Military training programs, tutorials supplied by professional groups and private corporations, and acquiring hacking techniques on your own are all options for developing ethical hacking skills. However, as the subject of cybersecurity has matured, it has become more customary for businesses to hire cybersecurity experts.
Who Is Typically An Ethical Hacker?
Applicants for ethical hacking positions need to demonstrate advanced cybersecurity skills. An aspect of the desired experience is offering mitigation and remediation solutions. The term ‘ethical hacker’ includes all security professionals that provide offensive services, whether pentester, red team, or freelance offensive consultant.

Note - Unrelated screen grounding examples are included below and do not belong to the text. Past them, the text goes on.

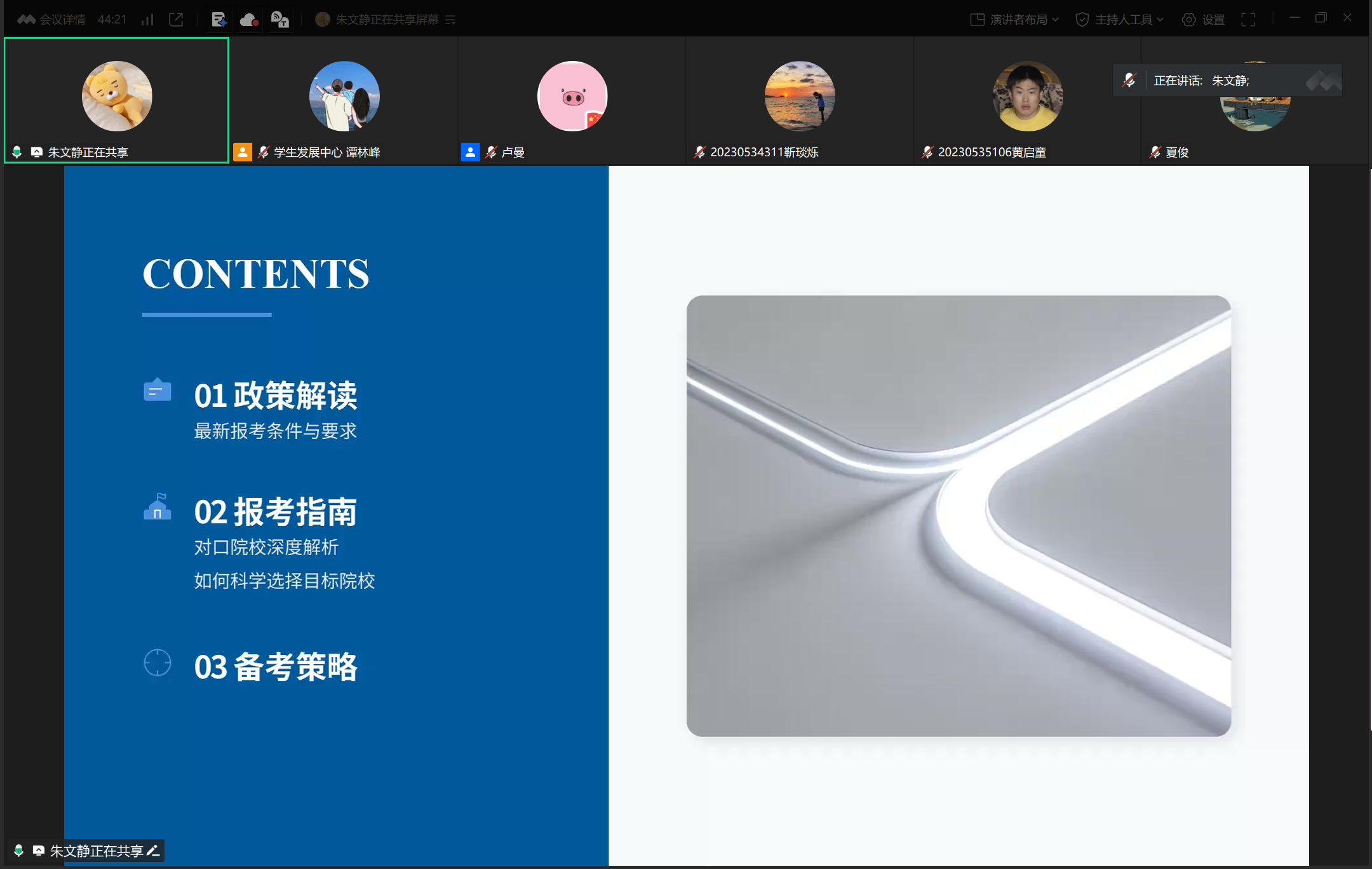Viewport: 1372px width, 869px height.
Task: Expand the 主持人工具 host tools menu
Action: click(1119, 20)
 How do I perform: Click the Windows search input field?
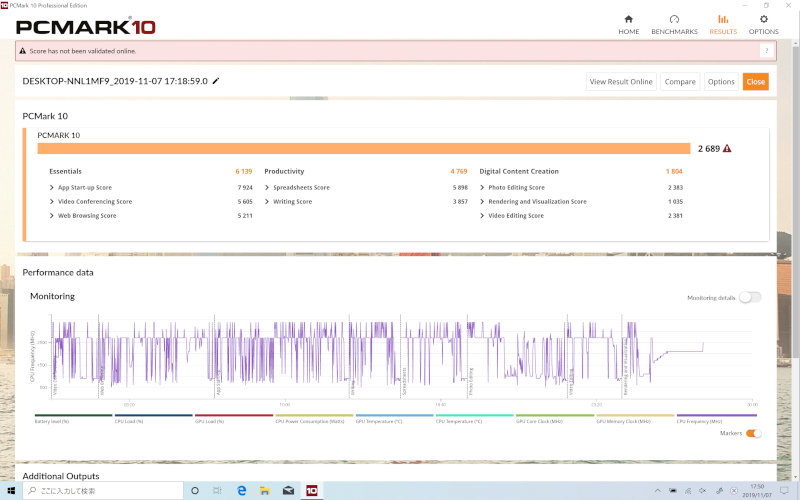coord(103,490)
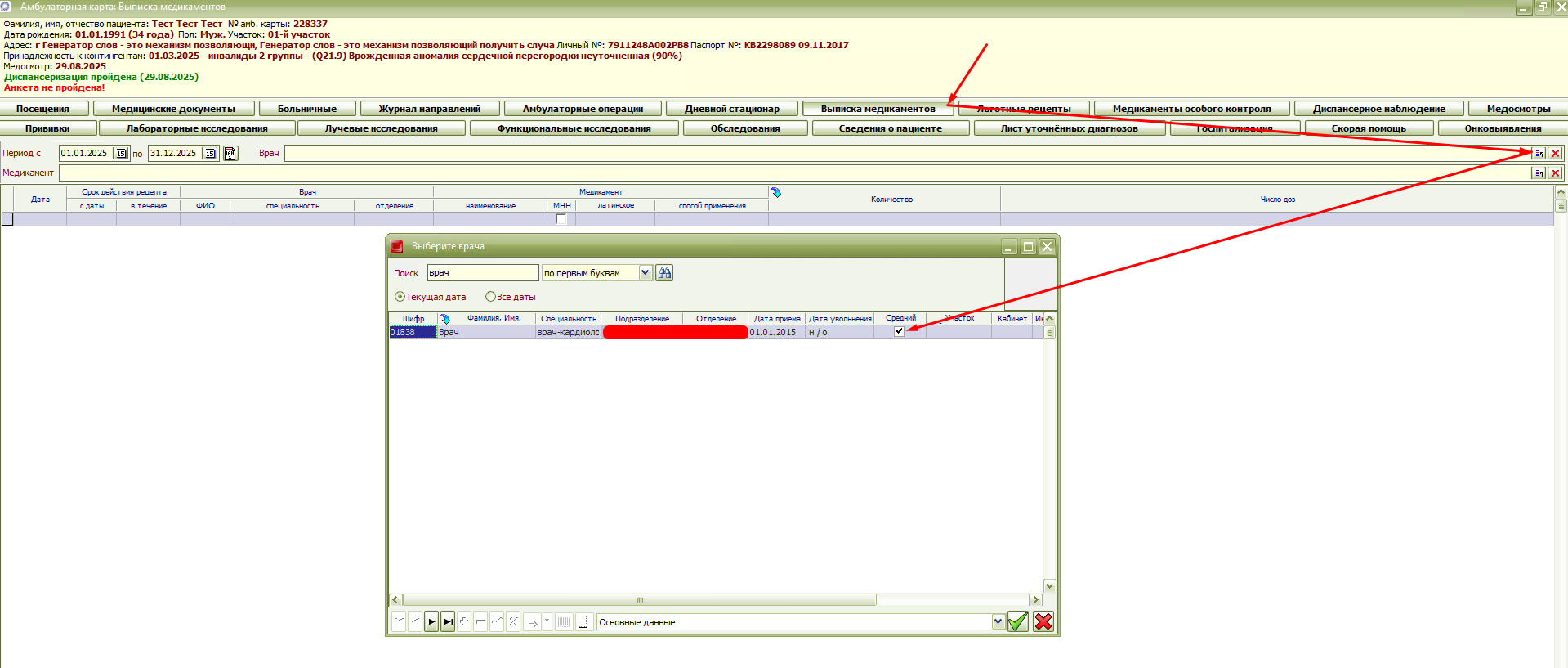Open doctor lookup list in Врач field

1539,154
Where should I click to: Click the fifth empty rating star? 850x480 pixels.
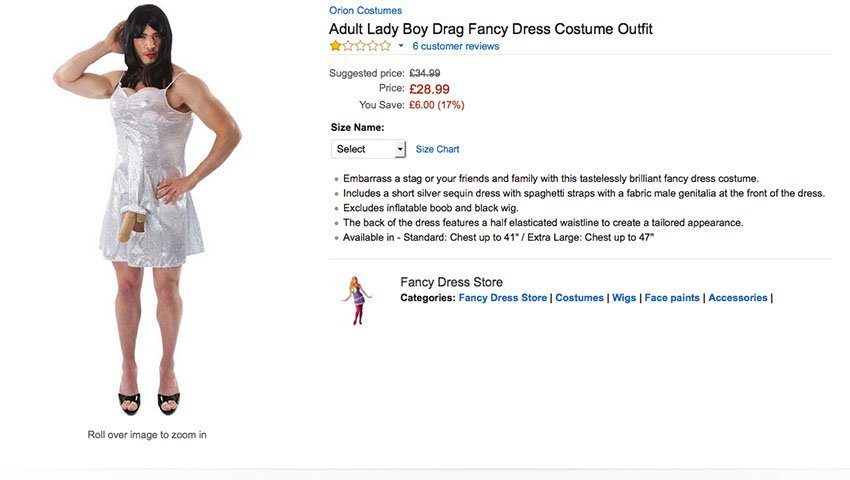point(385,46)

Security analysts or engineers are also job titles that may include harsh elements. This offensive security service is often rolled up into a threat and vulnerability management group within the organization.
Take The CEH Exam
An IT professional interested in detecting and stopping dangerous hackers should consider obtaining the CEH exam. The vendor-neutral certification goes a step further by asking recipients to sign a written agreement agreeing to follow the law and adhere to an ethical code.
EC-Council is a not-for-profit organization that offers the CEH and 20 other cybersecurity certifications. CEH candidates must pass a four-hour, 125-question multiple-choice exam that assesses knowledge in five major areas:
- Network reconnaissance
- Network access
- Network enumeration
- Sustaining network access
- Concealing evidence of a network breach
It is also necessary to have at least 500 hours of practical computing experience to qualify for the test. Before advancing in your career, you need Network+ or CCNA certification. The Network+ certification verifies fundamental network expertise, such as network management, maintenance, installation, and troubleshooting.